08-04-2023 01:40 AM - edited 08-04-2023 01:42 AM
Hey Guys,
I'm running a pair of 9800-40 WLCs in HA SSO mode (with RMI) that are directly connected to the upstream L3 switches that handles the DF GW for the WMI subnet.
Due to the geographical location of the server room i had to connect the RP to the same switches that handles the df gw and span the L2 VLAN for the RP to the other server room.
I noticed that in failure scenario where the HSRP Active Distribution switch goes down (during the upgrade of the IOS) and it fails over to the secondary Distro switch (severing all the connections to the previously Active WLC - RP and Data ports) the secondary WLC should take over the role of the Active, and indeed it does. However it lost the IP connectivity to the default gateway. I was not able to ping the default gateway at all, unless i cleared the arp entry for the df gw. From then on the L3 connectivity was restored and WLC was reachable again via WMI.
Is this expected behavior ? Could this be caused by the fact that im using the L2 RP connection through the same switches that handle the L3 gateway for the WLCS?

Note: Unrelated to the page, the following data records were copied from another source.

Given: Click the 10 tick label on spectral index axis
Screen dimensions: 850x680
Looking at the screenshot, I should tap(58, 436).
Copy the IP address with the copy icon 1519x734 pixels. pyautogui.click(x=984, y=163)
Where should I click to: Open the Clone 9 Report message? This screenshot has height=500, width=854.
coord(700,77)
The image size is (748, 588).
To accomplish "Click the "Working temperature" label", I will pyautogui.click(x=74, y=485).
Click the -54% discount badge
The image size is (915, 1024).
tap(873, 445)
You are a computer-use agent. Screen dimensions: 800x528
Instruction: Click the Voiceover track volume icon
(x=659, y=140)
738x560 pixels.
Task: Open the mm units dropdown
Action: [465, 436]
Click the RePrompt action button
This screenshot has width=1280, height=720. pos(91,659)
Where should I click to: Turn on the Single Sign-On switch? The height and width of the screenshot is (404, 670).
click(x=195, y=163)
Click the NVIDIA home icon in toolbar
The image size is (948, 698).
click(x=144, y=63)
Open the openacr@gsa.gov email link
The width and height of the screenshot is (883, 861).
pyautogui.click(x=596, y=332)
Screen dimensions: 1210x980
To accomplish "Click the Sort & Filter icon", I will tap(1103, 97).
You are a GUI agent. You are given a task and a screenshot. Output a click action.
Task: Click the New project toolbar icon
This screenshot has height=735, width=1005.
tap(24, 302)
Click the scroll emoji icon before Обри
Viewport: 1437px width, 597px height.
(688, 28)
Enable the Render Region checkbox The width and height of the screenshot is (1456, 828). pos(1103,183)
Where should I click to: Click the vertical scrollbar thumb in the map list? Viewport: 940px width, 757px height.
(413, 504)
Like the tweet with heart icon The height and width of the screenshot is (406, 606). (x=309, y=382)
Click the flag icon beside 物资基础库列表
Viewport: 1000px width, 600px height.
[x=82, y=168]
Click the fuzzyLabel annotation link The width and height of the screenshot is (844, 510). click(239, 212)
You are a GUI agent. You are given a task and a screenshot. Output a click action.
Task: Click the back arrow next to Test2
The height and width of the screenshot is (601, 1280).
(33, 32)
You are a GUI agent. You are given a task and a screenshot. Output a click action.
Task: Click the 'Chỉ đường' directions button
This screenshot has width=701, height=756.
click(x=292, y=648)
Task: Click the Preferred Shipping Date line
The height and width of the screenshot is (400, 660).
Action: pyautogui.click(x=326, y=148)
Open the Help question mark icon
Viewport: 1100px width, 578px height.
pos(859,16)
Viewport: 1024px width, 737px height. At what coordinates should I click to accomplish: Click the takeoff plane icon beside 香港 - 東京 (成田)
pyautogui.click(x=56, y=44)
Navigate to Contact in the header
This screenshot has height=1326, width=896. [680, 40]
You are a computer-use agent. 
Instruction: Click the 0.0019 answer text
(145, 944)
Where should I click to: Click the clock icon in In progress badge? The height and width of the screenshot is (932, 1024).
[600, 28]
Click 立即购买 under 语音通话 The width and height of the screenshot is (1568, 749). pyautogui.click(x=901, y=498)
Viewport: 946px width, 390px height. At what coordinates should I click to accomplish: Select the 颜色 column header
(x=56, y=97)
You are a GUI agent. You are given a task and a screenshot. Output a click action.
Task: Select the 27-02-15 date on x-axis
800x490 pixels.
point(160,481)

From my perspective it should not matter because if one of the Distro switches fail, it should basically be the same scenario as if the whole controller shut down (all links down, RP and Data ports)
08-04-2023 04:22 AM
Hi @mqontt
I can not afirm that the design is the problem but if we check the cisco doc, your design should be the thirdy one. I would try to follow the cisco design and test. After all, if you open a TAC today to fix this, they will probably requet you to change.
08-05-2023 07:02 AM - edited 08-09-2023 07:17 AM
I agree that it should work.
Although it's not 100% compliant with Cisco design guide I don't think that is the problem because it's the default gateway you have the problem with, not the RP connection.
1. What version of software are you using? (refer TAC recommended below) There's been a lot of fixes and enhancements to HA in successive releases.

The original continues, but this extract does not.